Alpha diversity. ChaoI diversity index measurements for captive mammals, sorted and colored by phylogeny (A), gut morphology (B), diet (C), and microbiomes of animals with multiple specimens living in captivity (circle) and in the wild (triangle) (D). Data are displayed as boxplots that bound the interquartile range (IQR) divided by the median and whiskers that extend 1.5 × IQR past the box. Outliers are shown as solid black points.

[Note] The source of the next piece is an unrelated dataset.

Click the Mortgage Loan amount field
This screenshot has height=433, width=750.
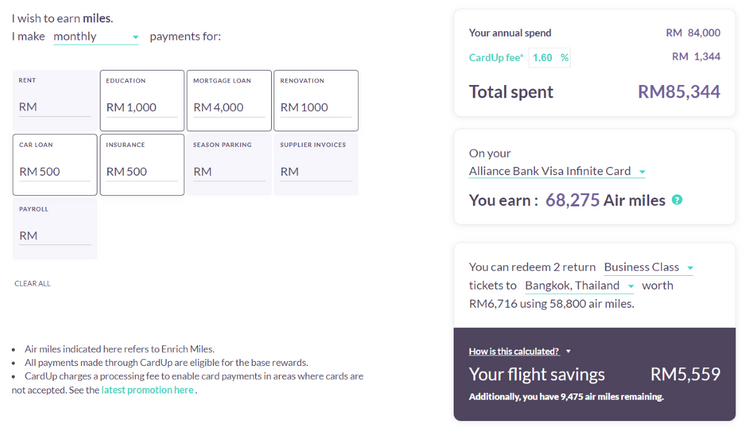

Specific Clusters of Microorganisms Associate With Animals Based on Phylogeny and Diet

The presence of distinct groups of gut microbes associated with specific groups of animals based on either phylogeny, gut morphology, or diet preference was investigated by generating a hierarchical clustered heatmap of the most abundantly observed microorganisms (the 50 most abundantly observed ASVs in herbivores, omnivores and carnivores; Figure 2). Overall, groupings of ruminants (cluster I), horses (and zebras) (cluster II), carnivores (cluster III), and a mixed cluster of herbivores and omnivores (cluster IV) were formed. An abundant group of microbes was observed to be ubiquitously present in a tightly clustered group of all foregut fermenting animals (cluster I, n = 15), including reindeer, giraffes, and goats (Artiodactyla). These included representatives of Oscillospiraceae, Lachnospiraceae, Monoglobus, and Ruminococcaceae UCG-005. Representatives of the families Clostridiaceae and Peptostreptococcaceae were primarily observed in a group of carnivores (including lions, cheetah, and African wild dog) that were clustered together (cluster III). Omnivoric bears, including the South American coati and red panda, were found on a separate branch from the other members of the mixed cluster of herbivores and omnivores (cluster IV), but directly adjacent to the order Carnivora, and were associated with a cluster of microorganisms including Turicibacter and a representative of the Enterobacteriaceae. The largest cluster consisted of omnivores such as bears and primates, as well as herbivores such as capybara and guinea pigs (cluster IV). In these samples, Bifidobacterium, Pseudomonas, Prevotella, and Escherichia-Shigella were observed abundantly (>0.1% of total reads).

Figure 2.

Figure 2

Hierarchically clustered heatmap of the most abundant genera observed in the gut microbiota of captive animals. The 50 most abundant ASVs were selected from samples stemming from herbivores, carnivores, and omnivores, respectively. These ASVs were re-aggregated to the genus level, a distance matrix of Bray-Curtis distance was generated, and clustering was performed using Ward agglomerative clustering. Colored boxes highlight the four major clusters of ruminating herbivores (I), non-ruminating herbivores (II), carnivores (III), and omnivores (IV).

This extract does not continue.